=== THE INPUT ===
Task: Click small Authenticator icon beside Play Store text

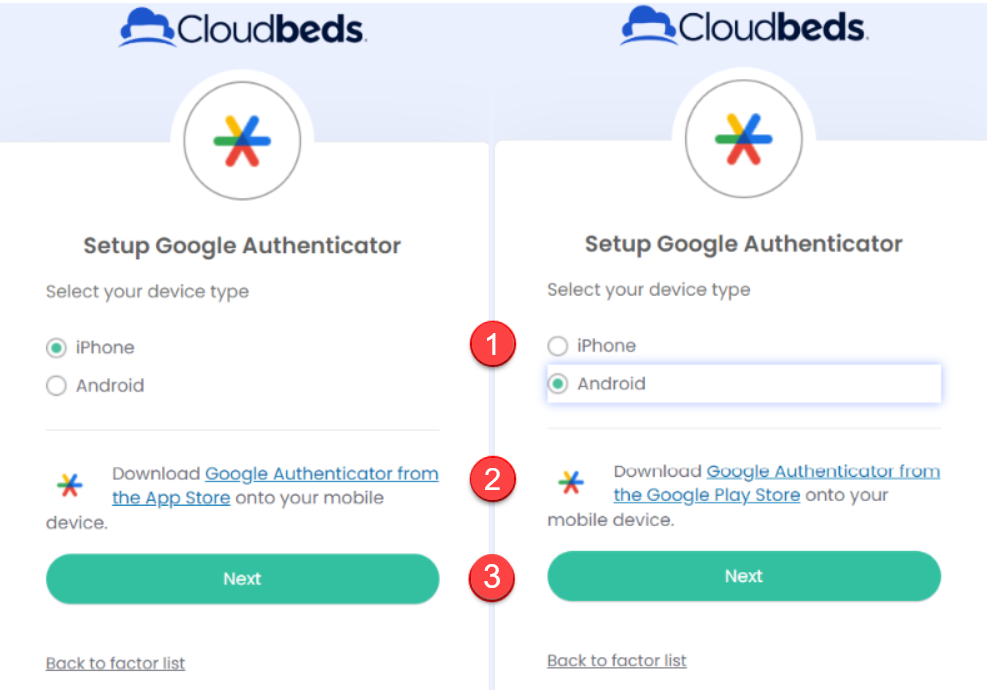Action: [x=570, y=483]
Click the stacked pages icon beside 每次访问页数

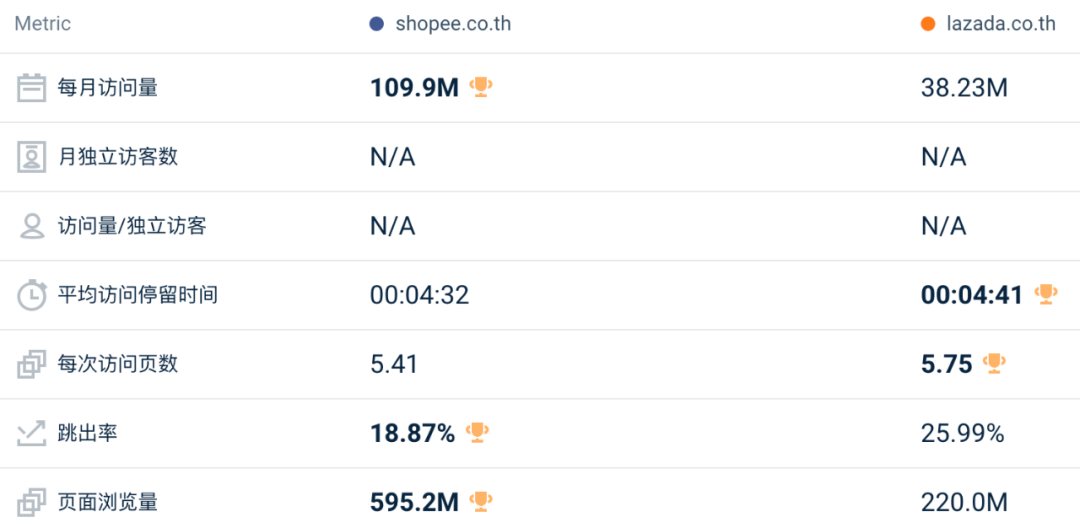31,364
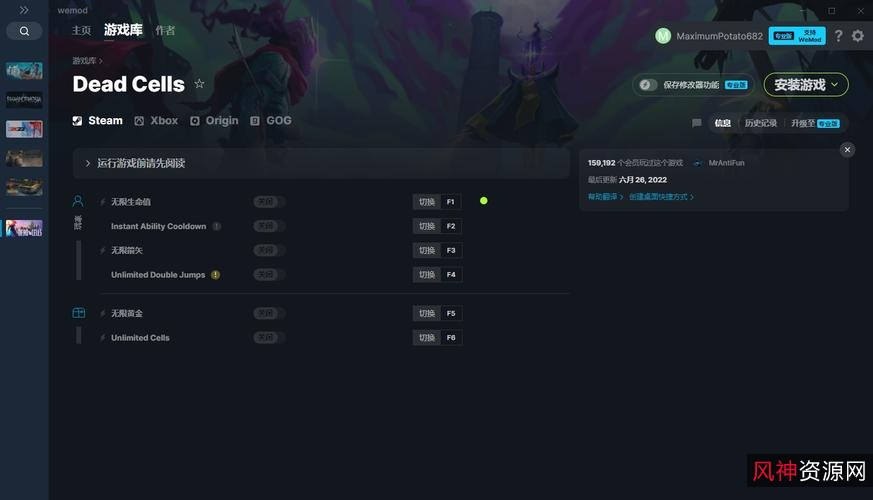Image resolution: width=873 pixels, height=500 pixels.
Task: Select the Dead Cells thumbnail in sidebar
Action: (x=24, y=228)
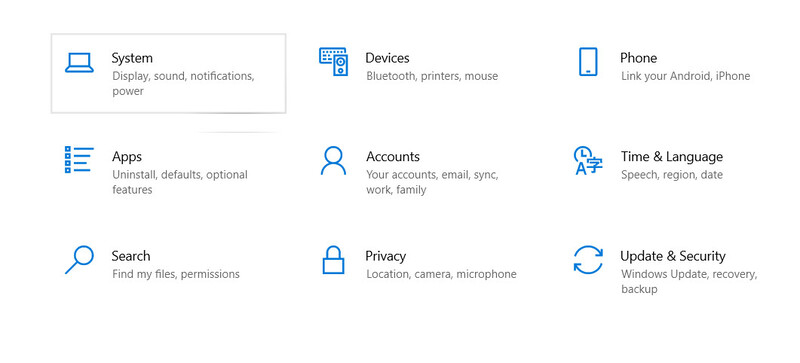Viewport: 800px width, 363px height.
Task: Click the Privacy padlock icon
Action: tap(333, 260)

=== WHAT TO DO ===
Without the pictures, repeat the listing word for word.

=== ANSWER BELOW ===
Task: Click small Authenticator icon beside Play Store text

Action: [x=570, y=483]
Click the stacked pages icon beside 每次访问页数

31,364
Image resolution: width=873 pixels, height=500 pixels.
Task: Select the Dead Cells thumbnail in sidebar
Action: (x=24, y=228)
Viewport: 800px width, 363px height.
Task: Click the Privacy padlock icon
Action: tap(333, 260)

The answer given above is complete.